Sie kritisieren sowohl die Pläne, die Aktionen auf ein- bis zweitägige Streiks
zu beschränken, wie auch das sektiererische Verhalten bestimmter linker
Gruppen, aus den Komitees auszutreten, da CUT und PT (ArbeiterInnenpartei) dort
auch die Forderung zur Befreiung von Lula als zentrale Forderung mit
einbeziehen. Auch wenn wir die Politik der PT, speziell in ihrer
Regierungszeit, kritisieren, sehen wir die Gefangennahme des Ex-Präsidenten
Lula da Silva als einen klaren politischen Willkürakt, der die ganze politische
Linke treffen soll. Daher halten wir die Kampagne „Lula Livre“ für
unterstützenswert. Auch sozialdemokratische Ex-Präsidenten können politische
Gefangene werden – für deren Befreiung wir dann auch eintreten müssen.

Angesichts der
konzentrierten Angriffe auf soziale Rechte und die Existenz von Gewerkschaften
halten wir es für notwendig, dass die ArbeiterInnenbewegung sich im geeinten
Widerstand organisiert. Wie am Ende der Militärdiktatur ist es wieder
notwendig, einen umfassenden Widerstandskongress der Gesamtklasse zu
organisieren (1983 wurde die CUT auf dem „Congresso Nacional de Classe
Trabalhadora – CONCLAT“, dem „nationalen Kongress der ArbeiterInnenklasse“
gegründet). Es ist klar, dass es heute wieder einen COCLAT braucht, wie es auch
viele in der CUT diskutieren. Dabei muss ein politisches Programm der
ArbeiterInnenklasse als Antwort auf die menschenverachtende Politik der
brasilianischen Eliten diskutiert werden. Für uns ist klar, dass ein solches
Programm beim Kampf gegen die bestehenden Angriffe beginnen und dieser zur
sozialistischen Revolution auf Grundlage der in ihm entstehenden demokratisch
kontrollierten Kampforgane der ArbeiterInnenklasse und der Unterdrückten
ausgeweitet werden muss.

International
müssen wir diesen Widerstandsprozess in Brasilien mit aller Kraft unterstützen.

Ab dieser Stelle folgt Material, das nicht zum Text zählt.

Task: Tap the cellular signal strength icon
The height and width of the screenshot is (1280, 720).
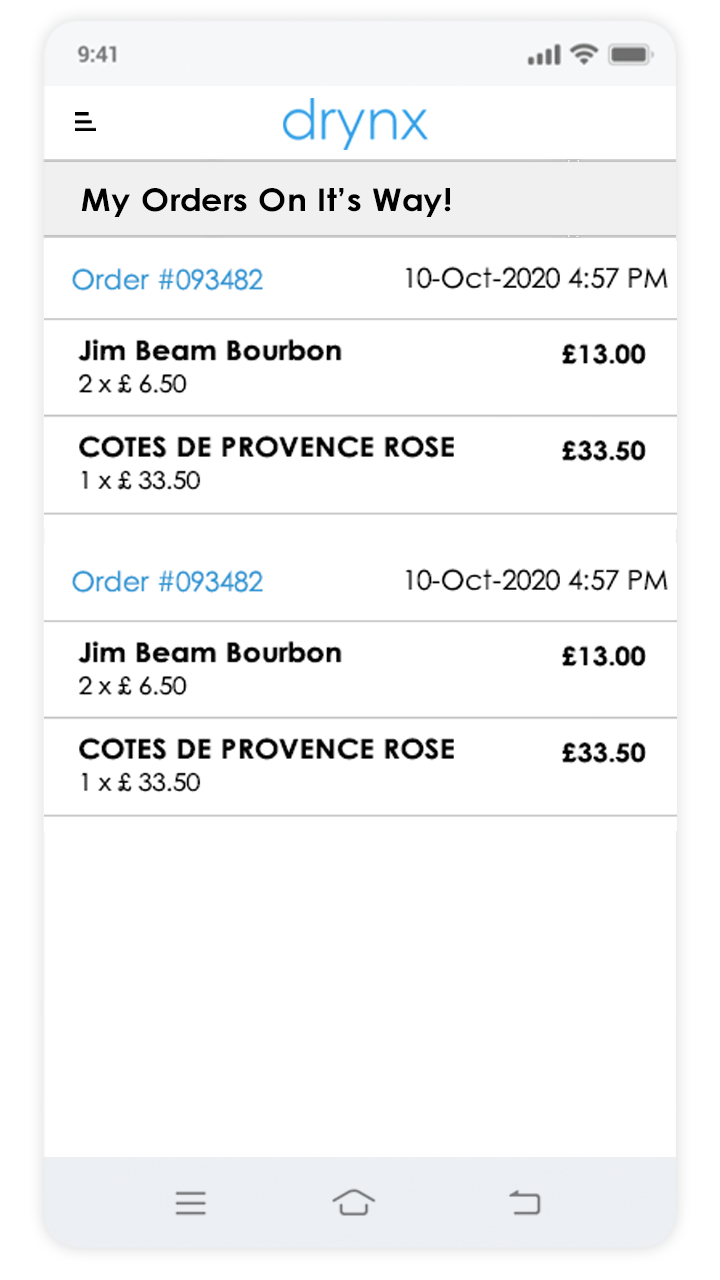Action: tap(544, 56)
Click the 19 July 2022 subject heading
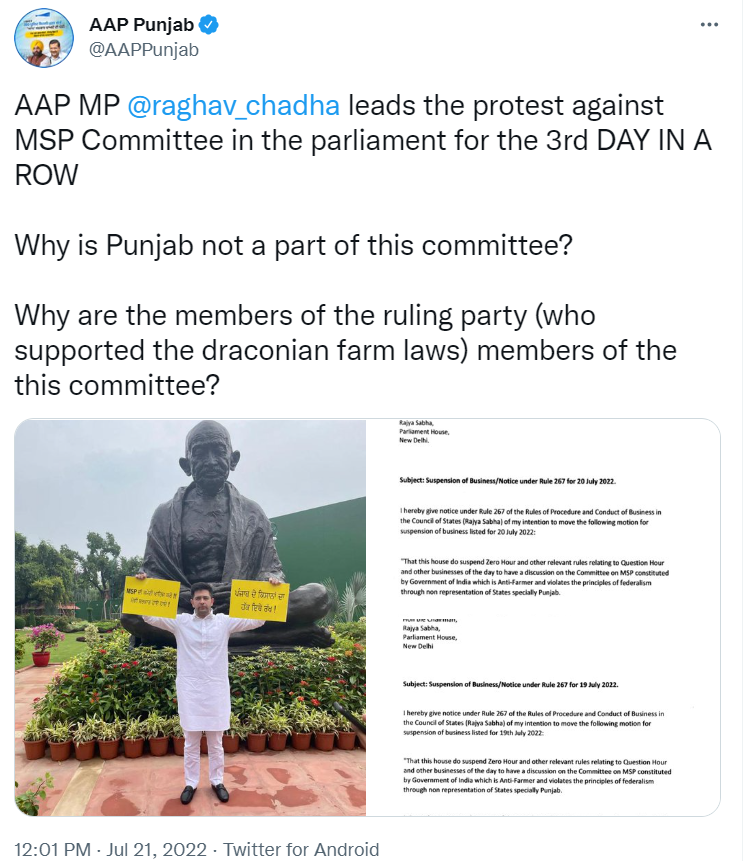 [x=509, y=684]
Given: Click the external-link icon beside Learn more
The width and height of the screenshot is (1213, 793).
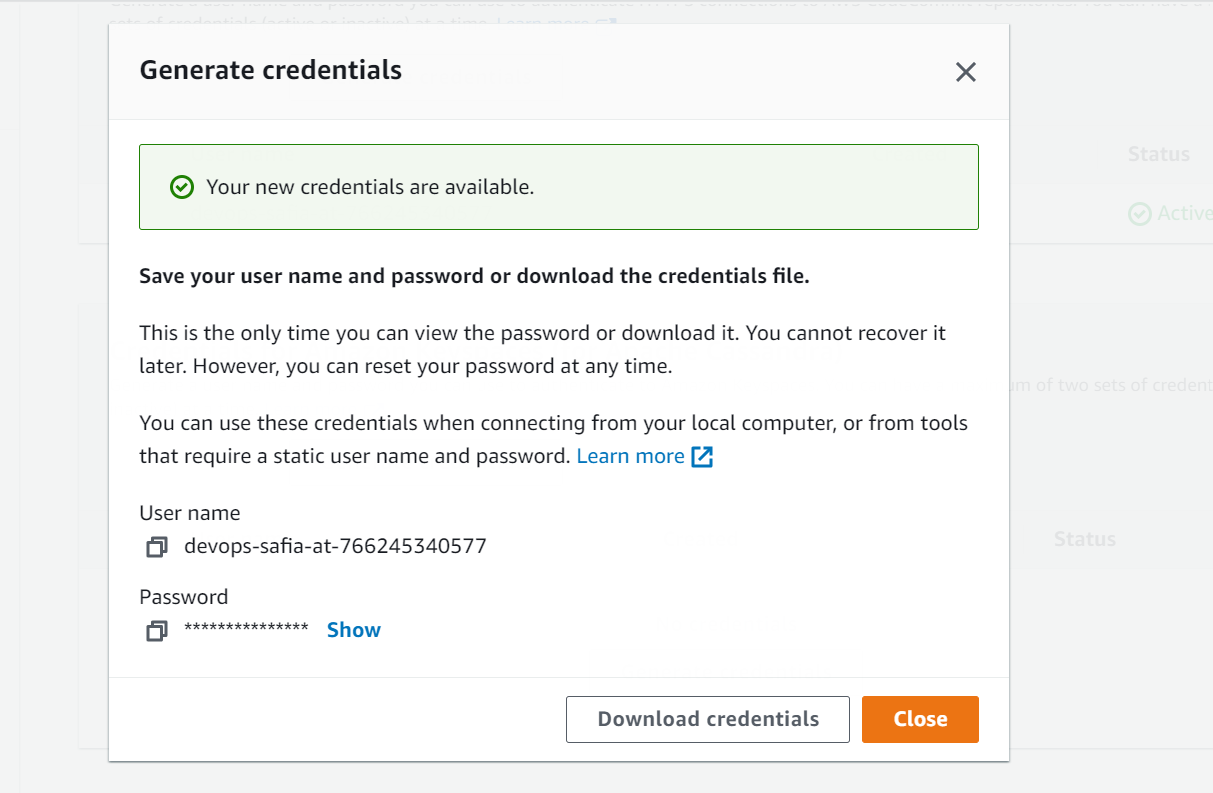Looking at the screenshot, I should click(x=702, y=457).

Brasilien ist neben Venezuela heute ein Brennpunkt des internationalen
Klassenkampfes in Lateinamerika, der für dessen Richtung weltweit
mitentscheidend ist. Unterstützt daher auch in Deutschland die vielen lokalen
Initiativen zur Solidarität mit dem Widerstand in Brasilien! So hat sich in
Berlin ein großes Solidaritätskomitee mit vielen Arbeitsgruppen und Initiativen
gebildet unter dem Titel „Resiste Brasil – Berlin“. Kontaktaufnahme ist auch
über die GAM möglich. „Resiste Brasil – Berlin“ organisiert am 7.4. um 16 Uhr
auf dem Hermannplatz in Berlin eine Protestkundgebung zum ersten Jahrestag der
Verhaftung von Lula – eine Aktion, die weltweit in allen großen Städten und
natürlich besonders auch überall in Brasilien zum Protest gegen die rechte
Willkürherrschaft in Brasilien stattfinden wird.